(Entries for locating words and elements)

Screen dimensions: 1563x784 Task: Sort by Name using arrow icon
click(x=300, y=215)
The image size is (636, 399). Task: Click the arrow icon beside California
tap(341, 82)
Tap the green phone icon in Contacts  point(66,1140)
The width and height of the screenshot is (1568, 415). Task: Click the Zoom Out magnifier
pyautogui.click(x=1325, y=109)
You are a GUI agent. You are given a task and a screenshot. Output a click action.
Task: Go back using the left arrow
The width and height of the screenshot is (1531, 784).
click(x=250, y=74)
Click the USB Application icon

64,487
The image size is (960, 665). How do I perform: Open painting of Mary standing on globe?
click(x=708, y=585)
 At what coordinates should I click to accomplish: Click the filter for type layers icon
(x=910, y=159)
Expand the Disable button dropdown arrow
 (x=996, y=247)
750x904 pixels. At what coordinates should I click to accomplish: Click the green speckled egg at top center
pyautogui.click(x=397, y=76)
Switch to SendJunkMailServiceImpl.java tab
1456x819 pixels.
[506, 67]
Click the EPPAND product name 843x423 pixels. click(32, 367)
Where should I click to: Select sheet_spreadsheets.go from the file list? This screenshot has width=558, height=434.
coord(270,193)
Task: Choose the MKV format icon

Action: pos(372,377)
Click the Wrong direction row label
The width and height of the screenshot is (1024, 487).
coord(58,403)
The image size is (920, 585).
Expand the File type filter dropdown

■ Problem description
Copy all of the lines above word for word, with nothing changed.

■ Full answer
Screen dimensions: 1563x784 Task: Sort by Name using arrow icon
click(x=300, y=215)
The image size is (636, 399). Task: Click the arrow icon beside California
tap(341, 82)
Tap the green phone icon in Contacts  point(66,1140)
The width and height of the screenshot is (1568, 415). Task: Click the Zoom Out magnifier
pyautogui.click(x=1325, y=109)
You are a GUI agent. You are given a task and a screenshot. Output a click action.
Task: Go back using the left arrow
The width and height of the screenshot is (1531, 784).
click(x=250, y=74)
Click the USB Application icon

64,487
The image size is (960, 665). How do I perform: Open painting of Mary standing on globe?
click(x=708, y=585)
 At what coordinates should I click to accomplish: Click the filter for type layers icon
(x=910, y=159)
Expand the Disable button dropdown arrow
 (x=996, y=247)
750x904 pixels. At what coordinates should I click to accomplish: Click the green speckled egg at top center
pyautogui.click(x=397, y=76)
Switch to SendJunkMailServiceImpl.java tab
1456x819 pixels.
[506, 67]
Click the EPPAND product name 843x423 pixels. click(32, 367)
Where should I click to: Select sheet_spreadsheets.go from the file list? This screenshot has width=558, height=434.
coord(270,193)
Task: Choose the MKV format icon

Action: pos(372,377)
Click the Wrong direction row label
The width and height of the screenshot is (1024, 487).
coord(58,403)
The image size is (920, 585).
Expand the File type filter dropdown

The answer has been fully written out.